Ameren Illinois has been co-hosting a series of webinars and in-person meetings aimed at educating district officials in downstate Illinois on the benefits of electric school buses, as well as state funding opportunities.
The Illinois Environmental Protection Agency late last year awarded about $750,000 from the state’s Volkswagen settlement to help Chicago-area schools pay for electric school buses. Ameren and its electrification allies hope schools in the central and southern part of the state will get funding in the next round.
While utilities don’t have a set role when it comes to electric school bus adoption, Ameren Illinois has been especially active in helping district officials and bus companies prepare for electric buses. It’s been working alongside the Environmental Law and Policy Center to promote the transition.

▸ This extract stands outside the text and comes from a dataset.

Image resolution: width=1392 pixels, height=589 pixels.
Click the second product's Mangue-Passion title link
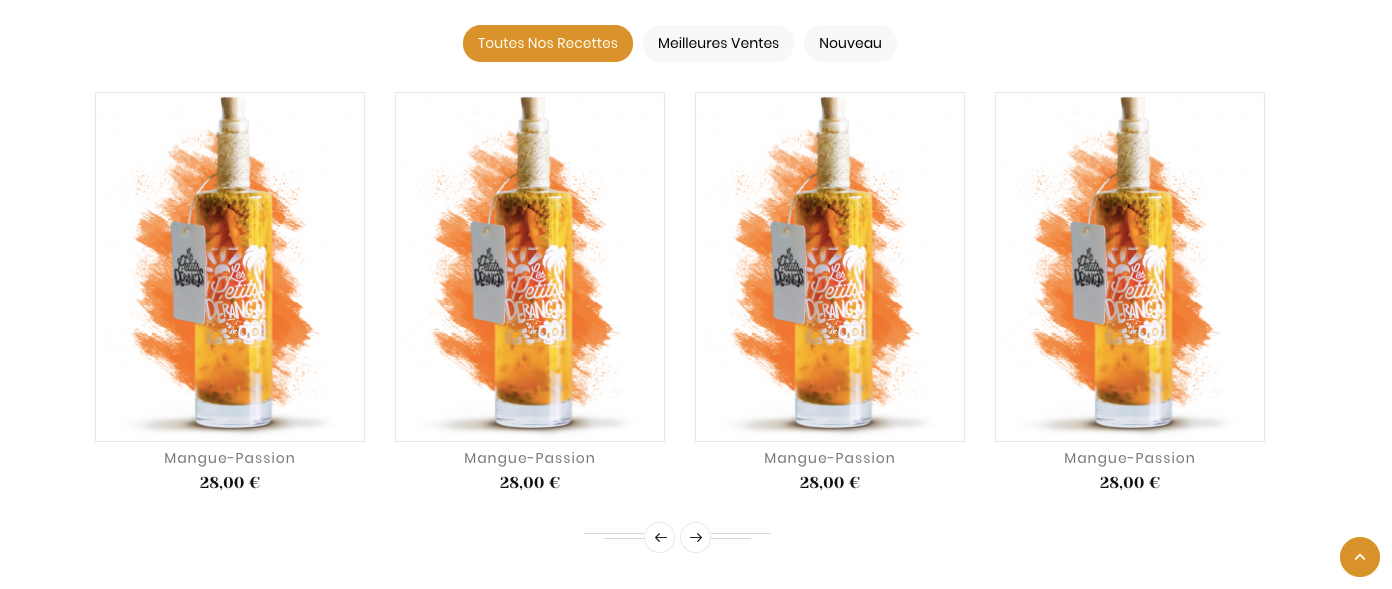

“We think it’s pretty much a no-brainer that Ameren Illinois should be involved in helping the districts” adopt them, said Kristol Simms, Ameren’s director of energy efficiency strategy and innovation.

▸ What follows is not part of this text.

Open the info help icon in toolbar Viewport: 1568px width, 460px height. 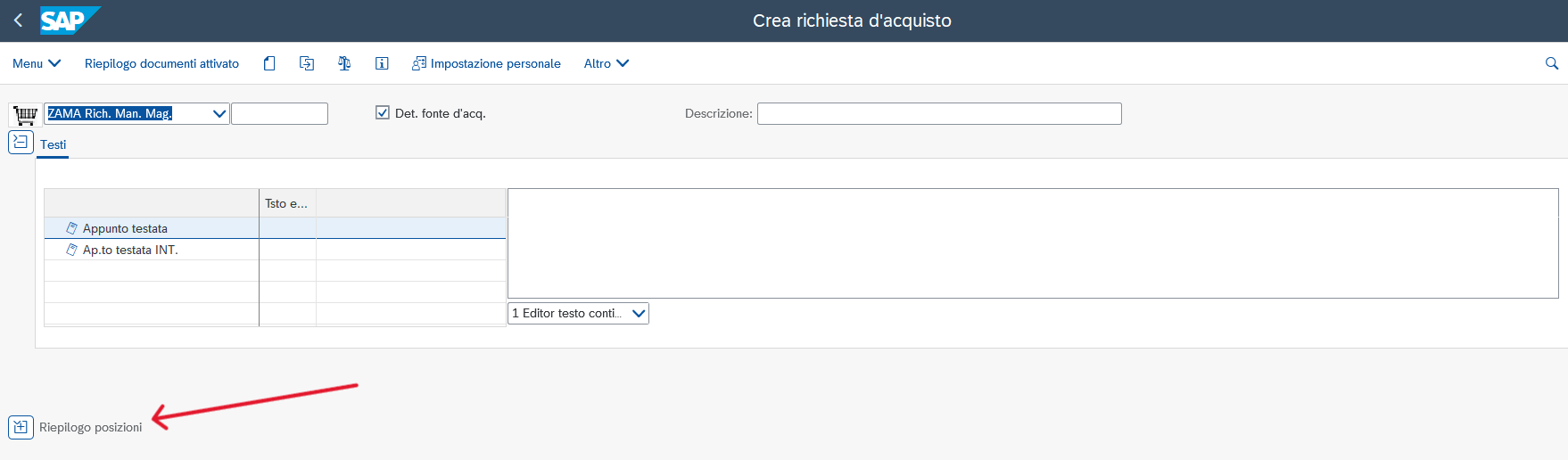(382, 63)
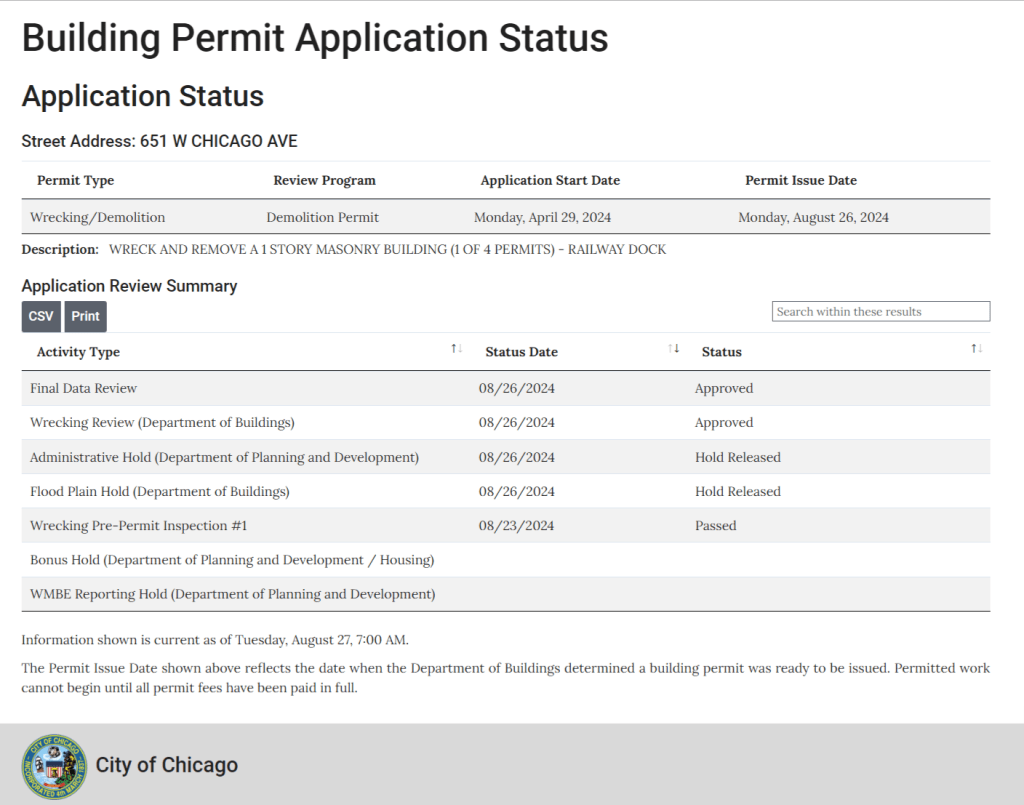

Experts agree that electric buses offer significant health and environmental benefits for riders. School buses are especially appealing since they have the potential to serve as grid resources when they’re not used, including during hot summer months when air conditioning adds stress to the grid.
But they have a very low presence in the Midwest, so much of the work by advocates over the past several years has simply focused on making superintendents and other officials aware of their benefits. On top of that, the buses usually cost at least $300,000, so they can be a hard sell. Diesel buses are typically listed closer to $100,000. The Volkswagen settlement funding is meant to help districts foot the bill.
Ameren has several strategies to bring electric school buses into its Illinois territory, primarily by “serving as a resource connecting school districts with information about the Volkswagen trust funding,” Simms said. Ameren and ELPC have hosted a series of meetings, including an upcoming one in Springfield on April 1, hoping to educate school officials and get them to think seriously about applying for state funding.
The Illinois EPA has dedicated $10.8 million, 10 percent of its total Volkswagen settlement fund, to help purchase electric school buses. This is the largest share of electric school bus allocations compared to neighboring states, said Susan Mudd, a senior policy advocate at ELPC. The first round of funds covered three buses and two chargers in Cook County. That leaves about $10 million left for the state to put toward electric school buses.
It’s not clear yet what regions state officials will include in the next round. But since the U.S. EPA has already prioritized some downstate regions, namely in the East St. Louis area, for air quality improvement measures, it’s possible those areas will also be prioritized for the school bus funding.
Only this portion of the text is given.